** start EXCERPT PROVIDED **

In article ,
 W5DXP  wrote:
 On Thursday, September 26, 2013 12:08:20 AM UTC-5, John S wrote:
  Very short and it is highly inductive.
  Longer is less inductive.
 
 John, the inductive reactance of an ideal shorted stub is a tangent function 
 that increases from zero at zero length up to a maximum on the Smith Chart as 
 the length approaches 1/4WL (undefined at 1/4WL). The equivalent inductance 
 is proportional to the inductive reactance so - very short and it is slightly 
 inductive (low reactance). Longer is more inductive (up to 1/4WL).

** end EXCERPT PROVIDED **
** start RECORDS **

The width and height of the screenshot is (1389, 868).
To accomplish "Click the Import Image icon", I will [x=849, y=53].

** end RECORDS **
** start RECORDS **

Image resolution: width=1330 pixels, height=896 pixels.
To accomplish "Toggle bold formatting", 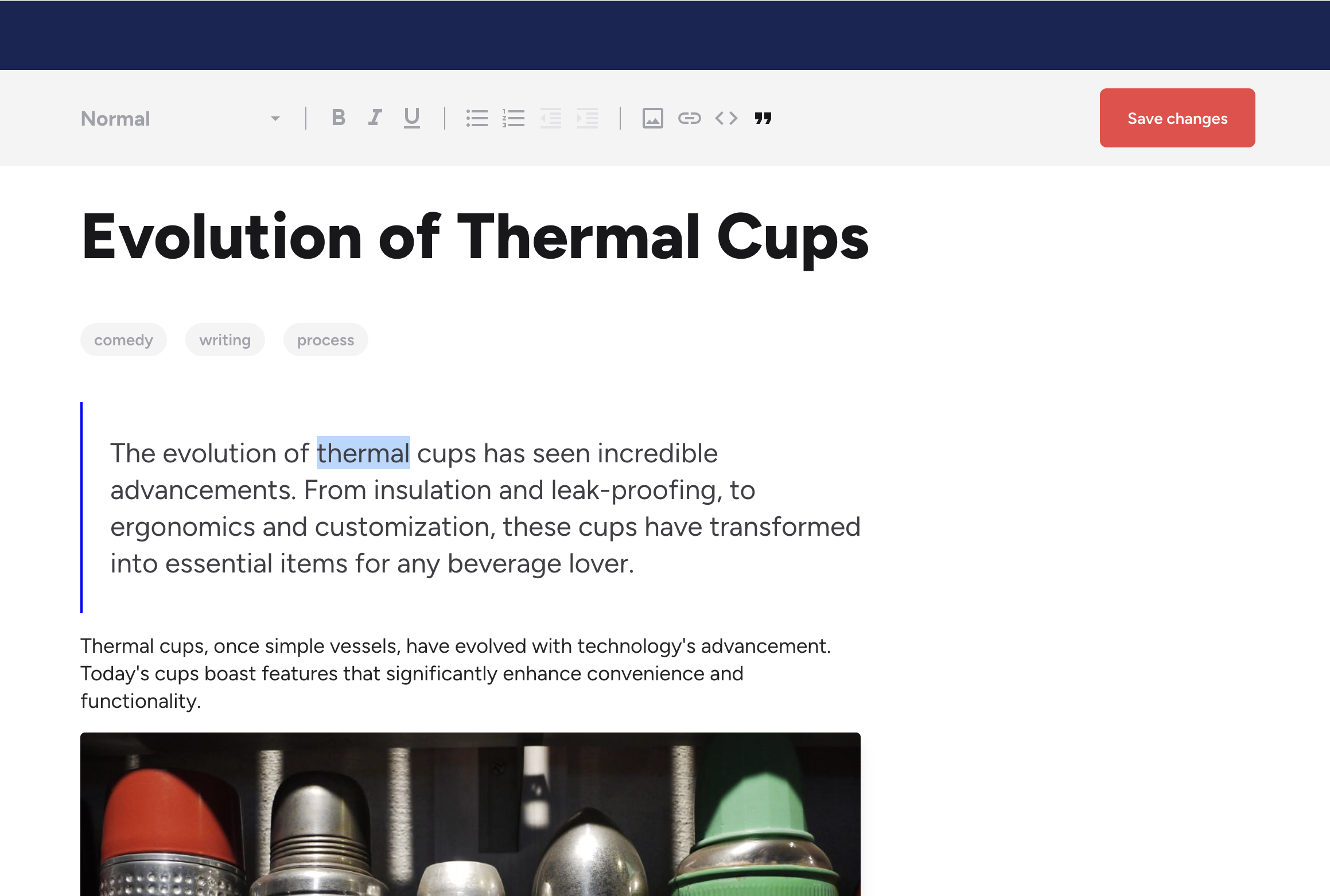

** end RECORDS **

PROBLEMS TO SOLVE —
**a)** From the post on shorted stubs, extract the text starting with "John, the inductive" and going on through "(up to 1/4WL).".
**b)** Answer these questions using the post on shorted stubs:
(i) According to John S, is a longer stub more or less inductive?
(ii) What kind of function does W5DXP say the inductive reactance of an ideal shorted stub is?
(iii) At what length is that reactance undefined?

FINAL RESULTS —
**a)**
John, the inductive reactance of an ideal shorted stub is a tangent function 
 that increases from zero at zero length up to a maximum on the Smith Chart as 
 the length approaches 1/4WL (undefined at 1/4WL). The equivalent inductance 
 is proportional to the inductive reactance so - very short and it is slightly 
 inductive (low reactance). Longer is more inductive (up to 1/4WL).

**b)**
(i) Less inductive.
(ii) A tangent function.
(iii) At 1/4WL.